• WORK INSTRUCTIONS: Return the entries exactly as they appear.
Segment Start: AVAILABLE DATA
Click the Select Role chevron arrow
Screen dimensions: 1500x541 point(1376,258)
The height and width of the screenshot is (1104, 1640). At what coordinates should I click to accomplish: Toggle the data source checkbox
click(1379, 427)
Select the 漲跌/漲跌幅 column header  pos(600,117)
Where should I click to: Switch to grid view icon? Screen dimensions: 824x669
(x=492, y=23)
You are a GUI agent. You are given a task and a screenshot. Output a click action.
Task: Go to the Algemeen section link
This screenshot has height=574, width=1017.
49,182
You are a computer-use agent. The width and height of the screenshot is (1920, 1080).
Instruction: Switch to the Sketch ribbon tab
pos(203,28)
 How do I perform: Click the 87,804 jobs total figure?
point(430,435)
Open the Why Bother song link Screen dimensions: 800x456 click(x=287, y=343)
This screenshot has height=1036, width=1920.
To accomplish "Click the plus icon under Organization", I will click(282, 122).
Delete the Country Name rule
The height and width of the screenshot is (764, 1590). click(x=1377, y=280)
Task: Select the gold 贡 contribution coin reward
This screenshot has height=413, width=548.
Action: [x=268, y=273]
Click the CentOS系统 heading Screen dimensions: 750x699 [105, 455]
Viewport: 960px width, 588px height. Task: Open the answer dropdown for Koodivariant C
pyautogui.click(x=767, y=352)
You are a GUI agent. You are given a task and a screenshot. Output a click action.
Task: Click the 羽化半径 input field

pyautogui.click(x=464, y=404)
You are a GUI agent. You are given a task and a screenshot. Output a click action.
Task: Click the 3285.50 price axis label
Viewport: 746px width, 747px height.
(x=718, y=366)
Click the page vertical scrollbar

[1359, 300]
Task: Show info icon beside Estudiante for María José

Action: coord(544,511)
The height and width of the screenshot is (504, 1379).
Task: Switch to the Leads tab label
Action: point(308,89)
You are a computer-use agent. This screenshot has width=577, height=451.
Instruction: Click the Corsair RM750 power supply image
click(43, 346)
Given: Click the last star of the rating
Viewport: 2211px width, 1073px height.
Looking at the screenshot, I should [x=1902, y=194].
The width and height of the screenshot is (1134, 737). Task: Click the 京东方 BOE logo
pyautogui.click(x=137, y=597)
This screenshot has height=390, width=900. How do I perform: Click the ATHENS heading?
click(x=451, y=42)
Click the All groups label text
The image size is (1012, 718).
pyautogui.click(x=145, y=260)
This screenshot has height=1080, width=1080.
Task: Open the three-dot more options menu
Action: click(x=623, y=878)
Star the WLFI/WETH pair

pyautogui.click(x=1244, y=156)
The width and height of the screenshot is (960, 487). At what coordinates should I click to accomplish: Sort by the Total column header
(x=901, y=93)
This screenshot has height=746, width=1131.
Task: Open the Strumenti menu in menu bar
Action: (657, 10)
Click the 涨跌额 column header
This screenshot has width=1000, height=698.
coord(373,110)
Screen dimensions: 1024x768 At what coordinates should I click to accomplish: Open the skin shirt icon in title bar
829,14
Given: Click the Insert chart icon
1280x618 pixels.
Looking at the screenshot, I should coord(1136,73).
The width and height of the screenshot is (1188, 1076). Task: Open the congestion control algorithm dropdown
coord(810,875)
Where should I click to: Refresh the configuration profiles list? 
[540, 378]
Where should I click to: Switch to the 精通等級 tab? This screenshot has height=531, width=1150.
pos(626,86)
Segment End: AVAILABLE DATA
• ANSWER TO THE EXERCISE:
Click the Select Role chevron arrow
Screen dimensions: 1500x541 point(1376,258)
The height and width of the screenshot is (1104, 1640). At what coordinates should I click to accomplish: Toggle the data source checkbox
click(1379, 427)
Select the 漲跌/漲跌幅 column header  pos(600,117)
Where should I click to: Switch to grid view icon? Screen dimensions: 824x669
(x=492, y=23)
You are a GUI agent. You are given a task and a screenshot. Output a click action.
Task: Go to the Algemeen section link
This screenshot has height=574, width=1017.
49,182
You are a computer-use agent. The width and height of the screenshot is (1920, 1080).
Instruction: Switch to the Sketch ribbon tab
pos(203,28)
 How do I perform: Click the 87,804 jobs total figure?
point(430,435)
Open the Why Bother song link Screen dimensions: 800x456 click(x=287, y=343)
This screenshot has height=1036, width=1920.
To accomplish "Click the plus icon under Organization", I will click(282, 122).
Delete the Country Name rule
The height and width of the screenshot is (764, 1590). click(x=1377, y=280)
Task: Select the gold 贡 contribution coin reward
This screenshot has height=413, width=548.
Action: [x=268, y=273]
Click the CentOS系统 heading Screen dimensions: 750x699 [105, 455]
Viewport: 960px width, 588px height. Task: Open the answer dropdown for Koodivariant C
pyautogui.click(x=767, y=352)
You are a GUI agent. You are given a task and a screenshot. Output a click action.
Task: Click the 羽化半径 input field

pyautogui.click(x=464, y=404)
You are a GUI agent. You are given a task and a screenshot. Output a click action.
Task: Click the 3285.50 price axis label
Viewport: 746px width, 747px height.
(x=718, y=366)
Click the page vertical scrollbar

[1359, 300]
Task: Show info icon beside Estudiante for María José

Action: coord(544,511)
The height and width of the screenshot is (504, 1379).
Task: Switch to the Leads tab label
Action: point(308,89)
You are a computer-use agent. This screenshot has width=577, height=451.
Instruction: Click the Corsair RM750 power supply image
click(43, 346)
Given: Click the last star of the rating
Viewport: 2211px width, 1073px height.
Looking at the screenshot, I should [x=1902, y=194].
The width and height of the screenshot is (1134, 737). Task: Click the 京东方 BOE logo
pyautogui.click(x=137, y=597)
This screenshot has height=390, width=900. How do I perform: Click the ATHENS heading?
click(x=451, y=42)
Click the All groups label text
The image size is (1012, 718).
pyautogui.click(x=145, y=260)
This screenshot has height=1080, width=1080.
Task: Open the three-dot more options menu
Action: click(x=623, y=878)
Star the WLFI/WETH pair

pyautogui.click(x=1244, y=156)
The width and height of the screenshot is (960, 487). At what coordinates should I click to accomplish: Sort by the Total column header
(x=901, y=93)
This screenshot has height=746, width=1131.
Task: Open the Strumenti menu in menu bar
Action: (657, 10)
Click the 涨跌额 column header
This screenshot has width=1000, height=698.
coord(373,110)
Screen dimensions: 1024x768 At what coordinates should I click to accomplish: Open the skin shirt icon in title bar
829,14
Given: Click the Insert chart icon
1280x618 pixels.
Looking at the screenshot, I should coord(1136,73).
The width and height of the screenshot is (1188, 1076). Task: Open the congestion control algorithm dropdown
coord(810,875)
Where should I click to: Refresh the configuration profiles list? 
[540, 378]
Where should I click to: Switch to the 精通等級 tab? This screenshot has height=531, width=1150.
pos(626,86)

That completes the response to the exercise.